▸ **Required work**
From the records below, take each line where the string "height" shows up and copy it.

+++ Data listing

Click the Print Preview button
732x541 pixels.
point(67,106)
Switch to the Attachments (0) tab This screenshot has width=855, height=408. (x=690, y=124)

++++++
+++ Data listing

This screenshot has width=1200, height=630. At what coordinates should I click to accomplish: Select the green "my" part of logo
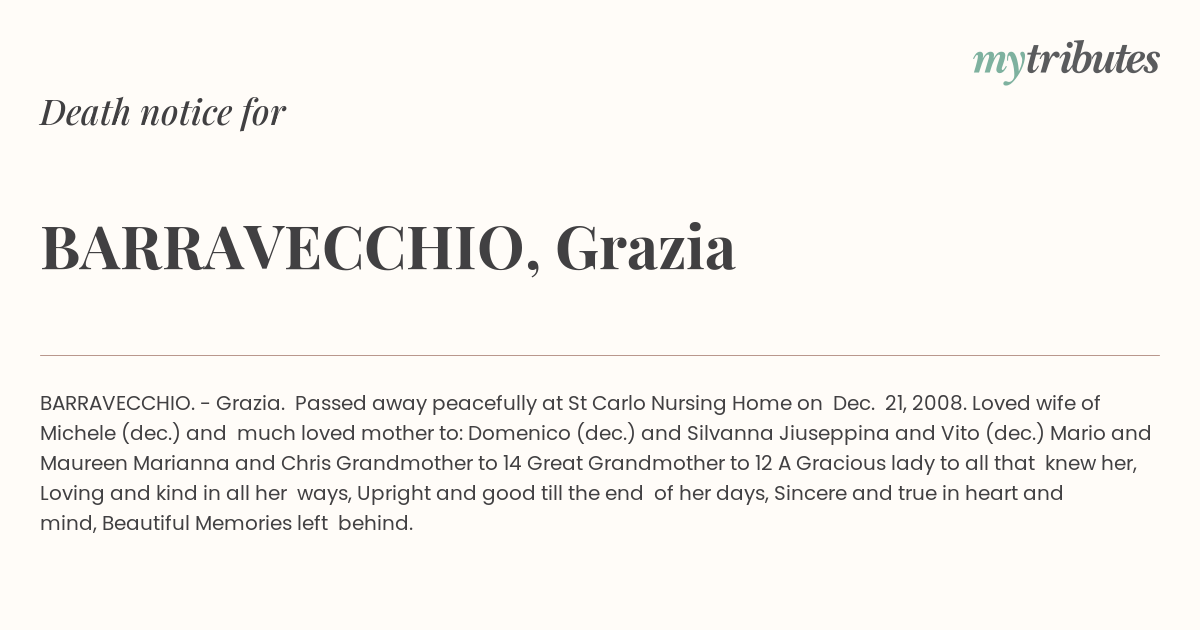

++++++

▸ **Solution to this task**
Switch to the Attachments (0) tab This screenshot has width=855, height=408. (x=690, y=124)
This screenshot has width=1200, height=630. At what coordinates should I click to accomplish: Select the green "my" part of logo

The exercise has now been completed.